Although the FSCO e-mail of November 26, 2008 was addressed to the e-mail address provided in the application, it was an address Mrs. Niles had set up specifically for the mortgage business. Since that business was not operational, she did not regularly check its inbox (she had another e-mail address she used for her normal activities). She would have reacted if she had read the FSCO e-mail, but she did not.
Mrs. Niles did receive the FSCO registered letter dated December 12, 2008 which was addressed to the mailing address provided in the application. This happens to be her home address. However, because the mortgage business was not operational, she did not pay any attention to the registered letter – she had blocked everything related to mortgage business out of her mind.
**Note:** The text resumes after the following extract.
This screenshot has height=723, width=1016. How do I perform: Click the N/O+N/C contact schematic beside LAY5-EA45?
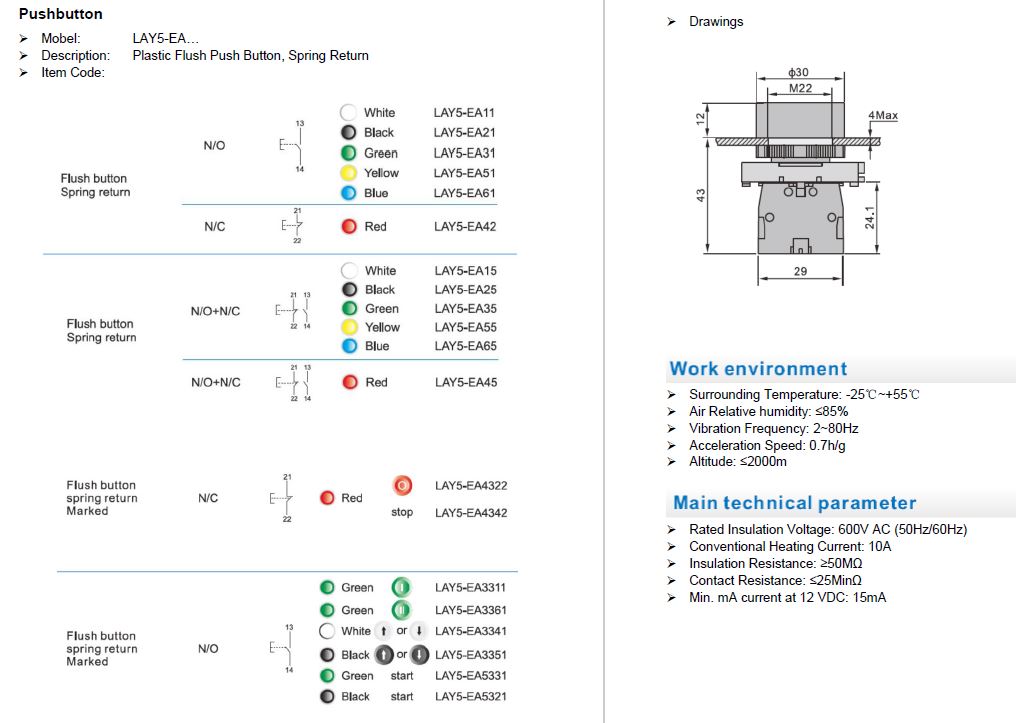294,383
It was when she received the Notices of Proposal and Interim Order in February and talked to the FSCO counsel who had signed the cover letter that she realized the seriousness of the matter and also realized that she should have been paying more attention. She at once contacted Mr. Martinez in El Salvador and took steps to put in place the required E&O insurance, which was done effective February 25, 2009.
Mrs. Niles asked the Tribunal to take account of the fact that a penalty of $1,000 would be a substantial burden to the Company.
Analysis
The first question is whether the Superintendent was entitled to levy any administrative penalty. By s. 39(1) of the Act, the Superintendent is entitled to impose such a penalty upon a person or entity who “is contravening or not complying with or has contravened or not complied with a requirement established under this Act....” Section 42 of O. Reg. 188/08 requires holders of mortgage brokerage licences to maintain errors and omissions insurance in a prescribed form. The Company has held such a licence from the date of its grant effective July 1, 2008 and did not place the required insurance until February 25, 2009. The Superintendent clearly met the threshold test under s. 42 of O. Reg. 188/08 for imposing an administrative penalty.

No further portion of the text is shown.